Stored records:
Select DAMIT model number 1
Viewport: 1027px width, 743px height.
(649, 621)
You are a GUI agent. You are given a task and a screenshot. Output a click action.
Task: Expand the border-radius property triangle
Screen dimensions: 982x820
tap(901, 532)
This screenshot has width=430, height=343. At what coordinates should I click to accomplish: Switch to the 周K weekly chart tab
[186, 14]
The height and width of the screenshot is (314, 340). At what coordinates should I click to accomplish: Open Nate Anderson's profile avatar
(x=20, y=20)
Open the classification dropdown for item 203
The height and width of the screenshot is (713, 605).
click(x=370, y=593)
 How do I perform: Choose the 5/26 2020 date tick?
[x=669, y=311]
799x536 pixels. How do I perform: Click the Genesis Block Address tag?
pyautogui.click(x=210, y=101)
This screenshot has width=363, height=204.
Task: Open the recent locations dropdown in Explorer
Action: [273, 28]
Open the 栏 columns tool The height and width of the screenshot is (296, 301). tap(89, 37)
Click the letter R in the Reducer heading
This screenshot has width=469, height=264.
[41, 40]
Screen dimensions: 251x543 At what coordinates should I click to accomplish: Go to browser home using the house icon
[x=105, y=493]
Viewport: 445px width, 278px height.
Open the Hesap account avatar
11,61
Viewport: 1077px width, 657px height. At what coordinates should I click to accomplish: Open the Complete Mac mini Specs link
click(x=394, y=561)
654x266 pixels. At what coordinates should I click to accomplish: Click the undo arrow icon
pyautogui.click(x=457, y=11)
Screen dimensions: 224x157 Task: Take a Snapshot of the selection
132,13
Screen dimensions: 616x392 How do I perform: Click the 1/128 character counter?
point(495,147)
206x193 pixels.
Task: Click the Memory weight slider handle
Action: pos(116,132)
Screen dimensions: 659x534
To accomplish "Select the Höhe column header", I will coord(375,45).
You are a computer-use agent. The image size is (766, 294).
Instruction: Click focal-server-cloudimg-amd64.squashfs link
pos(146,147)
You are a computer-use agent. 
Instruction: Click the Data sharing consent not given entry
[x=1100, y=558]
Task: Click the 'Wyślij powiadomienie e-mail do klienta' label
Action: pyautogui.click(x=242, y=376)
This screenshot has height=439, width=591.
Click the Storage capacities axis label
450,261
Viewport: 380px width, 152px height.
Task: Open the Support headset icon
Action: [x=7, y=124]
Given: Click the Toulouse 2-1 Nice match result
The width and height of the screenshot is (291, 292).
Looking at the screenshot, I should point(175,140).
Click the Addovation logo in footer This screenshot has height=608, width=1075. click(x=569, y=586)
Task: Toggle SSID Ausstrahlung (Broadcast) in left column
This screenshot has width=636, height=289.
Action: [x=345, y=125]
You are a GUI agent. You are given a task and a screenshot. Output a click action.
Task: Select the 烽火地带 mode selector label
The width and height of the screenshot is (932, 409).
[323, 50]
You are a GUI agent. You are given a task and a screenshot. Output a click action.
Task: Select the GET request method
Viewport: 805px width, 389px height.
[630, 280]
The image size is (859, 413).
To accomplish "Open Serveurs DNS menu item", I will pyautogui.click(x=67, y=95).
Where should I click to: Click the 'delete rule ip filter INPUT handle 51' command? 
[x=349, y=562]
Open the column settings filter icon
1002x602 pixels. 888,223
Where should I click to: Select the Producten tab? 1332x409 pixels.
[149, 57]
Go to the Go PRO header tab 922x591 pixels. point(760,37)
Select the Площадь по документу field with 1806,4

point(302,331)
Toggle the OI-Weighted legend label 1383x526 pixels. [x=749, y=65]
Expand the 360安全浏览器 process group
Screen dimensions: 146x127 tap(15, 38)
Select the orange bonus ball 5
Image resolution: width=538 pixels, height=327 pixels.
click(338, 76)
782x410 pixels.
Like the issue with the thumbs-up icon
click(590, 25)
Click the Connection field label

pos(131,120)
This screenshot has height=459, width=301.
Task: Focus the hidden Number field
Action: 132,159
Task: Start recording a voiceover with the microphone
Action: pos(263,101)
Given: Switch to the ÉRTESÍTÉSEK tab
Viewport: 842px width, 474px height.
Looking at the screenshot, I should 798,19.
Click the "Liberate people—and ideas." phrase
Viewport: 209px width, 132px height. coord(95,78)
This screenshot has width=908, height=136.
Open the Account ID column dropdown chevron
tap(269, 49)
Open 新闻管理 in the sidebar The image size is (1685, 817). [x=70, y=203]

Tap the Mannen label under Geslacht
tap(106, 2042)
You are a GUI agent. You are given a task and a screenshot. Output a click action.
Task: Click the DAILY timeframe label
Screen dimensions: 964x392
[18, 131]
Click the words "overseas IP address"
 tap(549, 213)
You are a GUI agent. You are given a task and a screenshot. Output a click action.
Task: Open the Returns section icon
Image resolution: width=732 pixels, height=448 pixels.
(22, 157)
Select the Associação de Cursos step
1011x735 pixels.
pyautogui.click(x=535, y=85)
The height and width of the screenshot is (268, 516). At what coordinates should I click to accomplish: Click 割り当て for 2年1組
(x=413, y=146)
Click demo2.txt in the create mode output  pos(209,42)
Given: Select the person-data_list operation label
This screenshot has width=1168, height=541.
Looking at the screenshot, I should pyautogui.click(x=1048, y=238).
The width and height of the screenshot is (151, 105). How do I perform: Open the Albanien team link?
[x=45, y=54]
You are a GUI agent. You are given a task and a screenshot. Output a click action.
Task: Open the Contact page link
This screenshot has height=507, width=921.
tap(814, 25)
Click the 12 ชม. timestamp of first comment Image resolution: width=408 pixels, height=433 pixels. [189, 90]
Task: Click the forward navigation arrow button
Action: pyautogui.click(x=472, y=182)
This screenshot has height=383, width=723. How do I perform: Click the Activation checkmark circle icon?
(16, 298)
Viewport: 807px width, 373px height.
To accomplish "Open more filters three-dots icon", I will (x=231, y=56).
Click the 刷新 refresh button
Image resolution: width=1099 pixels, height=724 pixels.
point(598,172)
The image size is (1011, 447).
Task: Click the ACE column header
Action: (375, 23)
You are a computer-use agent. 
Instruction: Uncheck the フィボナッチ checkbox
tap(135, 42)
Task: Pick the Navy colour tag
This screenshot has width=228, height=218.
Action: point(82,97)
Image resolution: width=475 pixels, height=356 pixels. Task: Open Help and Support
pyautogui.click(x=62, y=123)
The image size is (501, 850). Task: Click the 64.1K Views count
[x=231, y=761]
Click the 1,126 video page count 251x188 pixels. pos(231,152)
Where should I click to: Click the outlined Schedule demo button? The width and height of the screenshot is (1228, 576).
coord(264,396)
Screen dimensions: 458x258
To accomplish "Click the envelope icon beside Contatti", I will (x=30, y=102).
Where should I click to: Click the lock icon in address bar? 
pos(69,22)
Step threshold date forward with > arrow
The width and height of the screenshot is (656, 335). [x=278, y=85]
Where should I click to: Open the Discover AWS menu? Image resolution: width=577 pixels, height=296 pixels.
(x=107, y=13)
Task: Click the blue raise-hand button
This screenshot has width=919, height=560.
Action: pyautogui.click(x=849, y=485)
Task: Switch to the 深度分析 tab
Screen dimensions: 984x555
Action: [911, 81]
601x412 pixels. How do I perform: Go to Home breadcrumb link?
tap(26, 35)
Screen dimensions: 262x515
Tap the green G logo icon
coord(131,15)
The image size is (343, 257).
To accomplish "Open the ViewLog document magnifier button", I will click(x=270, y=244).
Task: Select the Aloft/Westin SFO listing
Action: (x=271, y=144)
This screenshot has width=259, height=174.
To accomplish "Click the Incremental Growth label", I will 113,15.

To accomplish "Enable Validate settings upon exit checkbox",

PROBLEM TO WORK ON
What you write must match the records above exactly, line for line.

ANSWER TO THIS EXERCISE
Select DAMIT model number 1
Viewport: 1027px width, 743px height.
(649, 621)
You are a GUI agent. You are given a task and a screenshot. Output a click action.
Task: Expand the border-radius property triangle
Screen dimensions: 982x820
tap(901, 532)
This screenshot has width=430, height=343. At what coordinates should I click to accomplish: Switch to the 周K weekly chart tab
[186, 14]
The height and width of the screenshot is (314, 340). At what coordinates should I click to accomplish: Open Nate Anderson's profile avatar
(x=20, y=20)
Open the classification dropdown for item 203
The height and width of the screenshot is (713, 605).
click(x=370, y=593)
 How do I perform: Choose the 5/26 2020 date tick?
[x=669, y=311]
799x536 pixels. How do I perform: Click the Genesis Block Address tag?
pyautogui.click(x=210, y=101)
This screenshot has width=363, height=204.
Task: Open the recent locations dropdown in Explorer
Action: [273, 28]
Open the 栏 columns tool The height and width of the screenshot is (296, 301). tap(89, 37)
Click the letter R in the Reducer heading
This screenshot has width=469, height=264.
[41, 40]
Screen dimensions: 251x543 At what coordinates should I click to accomplish: Go to browser home using the house icon
[x=105, y=493]
Viewport: 445px width, 278px height.
Open the Hesap account avatar
11,61
Viewport: 1077px width, 657px height. At what coordinates should I click to accomplish: Open the Complete Mac mini Specs link
click(x=394, y=561)
654x266 pixels. At what coordinates should I click to accomplish: Click the undo arrow icon
pyautogui.click(x=457, y=11)
Screen dimensions: 224x157 Task: Take a Snapshot of the selection
132,13
Screen dimensions: 616x392 How do I perform: Click the 1/128 character counter?
point(495,147)
206x193 pixels.
Task: Click the Memory weight slider handle
Action: pos(116,132)
Screen dimensions: 659x534
To accomplish "Select the Höhe column header", I will coord(375,45).
You are a computer-use agent. The image size is (766, 294).
Instruction: Click focal-server-cloudimg-amd64.squashfs link
pos(146,147)
You are a computer-use agent. 
Instruction: Click the Data sharing consent not given entry
[x=1100, y=558]
Task: Click the 'Wyślij powiadomienie e-mail do klienta' label
Action: pyautogui.click(x=242, y=376)
This screenshot has height=439, width=591.
Click the Storage capacities axis label
450,261
Viewport: 380px width, 152px height.
Task: Open the Support headset icon
Action: [x=7, y=124]
Given: Click the Toulouse 2-1 Nice match result
The width and height of the screenshot is (291, 292).
Looking at the screenshot, I should point(175,140).
Click the Addovation logo in footer This screenshot has height=608, width=1075. click(x=569, y=586)
Task: Toggle SSID Ausstrahlung (Broadcast) in left column
This screenshot has width=636, height=289.
Action: [x=345, y=125]
You are a GUI agent. You are given a task and a screenshot. Output a click action.
Task: Select the 烽火地带 mode selector label
The width and height of the screenshot is (932, 409).
[323, 50]
You are a GUI agent. You are given a task and a screenshot. Output a click action.
Task: Select the GET request method
Viewport: 805px width, 389px height.
[630, 280]
The image size is (859, 413).
To accomplish "Open Serveurs DNS menu item", I will pyautogui.click(x=67, y=95).
Where should I click to: Click the 'delete rule ip filter INPUT handle 51' command? 
[x=349, y=562]
Open the column settings filter icon
1002x602 pixels. 888,223
Where should I click to: Select the Producten tab? 1332x409 pixels.
[149, 57]
Go to the Go PRO header tab 922x591 pixels. point(760,37)
Select the Площадь по документу field with 1806,4

point(302,331)
Toggle the OI-Weighted legend label 1383x526 pixels. [x=749, y=65]
Expand the 360安全浏览器 process group
Screen dimensions: 146x127 tap(15, 38)
Select the orange bonus ball 5
Image resolution: width=538 pixels, height=327 pixels.
click(338, 76)
782x410 pixels.
Like the issue with the thumbs-up icon
click(590, 25)
Click the Connection field label

pos(131,120)
This screenshot has height=459, width=301.
Task: Focus the hidden Number field
Action: 132,159
Task: Start recording a voiceover with the microphone
Action: pos(263,101)
Given: Switch to the ÉRTESÍTÉSEK tab
Viewport: 842px width, 474px height.
Looking at the screenshot, I should 798,19.
Click the "Liberate people—and ideas." phrase
Viewport: 209px width, 132px height. coord(95,78)
This screenshot has width=908, height=136.
Open the Account ID column dropdown chevron
tap(269, 49)
Open 新闻管理 in the sidebar The image size is (1685, 817). [x=70, y=203]

Tap the Mannen label under Geslacht
tap(106, 2042)
You are a GUI agent. You are given a task and a screenshot. Output a click action.
Task: Click the DAILY timeframe label
Screen dimensions: 964x392
[18, 131]
Click the words "overseas IP address"
 tap(549, 213)
You are a GUI agent. You are given a task and a screenshot. Output a click action.
Task: Open the Returns section icon
Image resolution: width=732 pixels, height=448 pixels.
(22, 157)
Select the Associação de Cursos step
1011x735 pixels.
pyautogui.click(x=535, y=85)
The height and width of the screenshot is (268, 516). At what coordinates should I click to accomplish: Click 割り当て for 2年1組
(x=413, y=146)
Click demo2.txt in the create mode output  pos(209,42)
Given: Select the person-data_list operation label
This screenshot has width=1168, height=541.
Looking at the screenshot, I should pyautogui.click(x=1048, y=238).
The width and height of the screenshot is (151, 105). How do I perform: Open the Albanien team link?
[x=45, y=54]
You are a GUI agent. You are given a task and a screenshot. Output a click action.
Task: Open the Contact page link
This screenshot has height=507, width=921.
tap(814, 25)
Click the 12 ชม. timestamp of first comment Image resolution: width=408 pixels, height=433 pixels. [189, 90]
Task: Click the forward navigation arrow button
Action: pyautogui.click(x=472, y=182)
This screenshot has height=383, width=723. How do I perform: Click the Activation checkmark circle icon?
(16, 298)
Viewport: 807px width, 373px height.
To accomplish "Open more filters three-dots icon", I will (x=231, y=56).
Click the 刷新 refresh button
Image resolution: width=1099 pixels, height=724 pixels.
point(598,172)
The image size is (1011, 447).
Task: Click the ACE column header
Action: (375, 23)
You are a computer-use agent. 
Instruction: Uncheck the フィボナッチ checkbox
tap(135, 42)
Task: Pick the Navy colour tag
This screenshot has width=228, height=218.
Action: point(82,97)
Image resolution: width=475 pixels, height=356 pixels. Task: Open Help and Support
pyautogui.click(x=62, y=123)
The image size is (501, 850). Task: Click the 64.1K Views count
[x=231, y=761]
Click the 1,126 video page count 251x188 pixels. pos(231,152)
Where should I click to: Click the outlined Schedule demo button? The width and height of the screenshot is (1228, 576).
coord(264,396)
Screen dimensions: 458x258
To accomplish "Click the envelope icon beside Contatti", I will (x=30, y=102).
Where should I click to: Click the lock icon in address bar? 
pos(69,22)
Step threshold date forward with > arrow
The width and height of the screenshot is (656, 335). [x=278, y=85]
Where should I click to: Open the Discover AWS menu? Image resolution: width=577 pixels, height=296 pixels.
(x=107, y=13)
Task: Click the blue raise-hand button
This screenshot has width=919, height=560.
Action: pyautogui.click(x=849, y=485)
Task: Switch to the 深度分析 tab
Screen dimensions: 984x555
Action: [911, 81]
601x412 pixels. How do I perform: Go to Home breadcrumb link?
tap(26, 35)
Screen dimensions: 262x515
Tap the green G logo icon
coord(131,15)
The image size is (343, 257).
To accomplish "Open the ViewLog document magnifier button", I will click(x=270, y=244).
Task: Select the Aloft/Westin SFO listing
Action: (x=271, y=144)
This screenshot has width=259, height=174.
To accomplish "Click the Incremental Growth label", I will 113,15.

To accomplish "Enable Validate settings upon exit checkbox",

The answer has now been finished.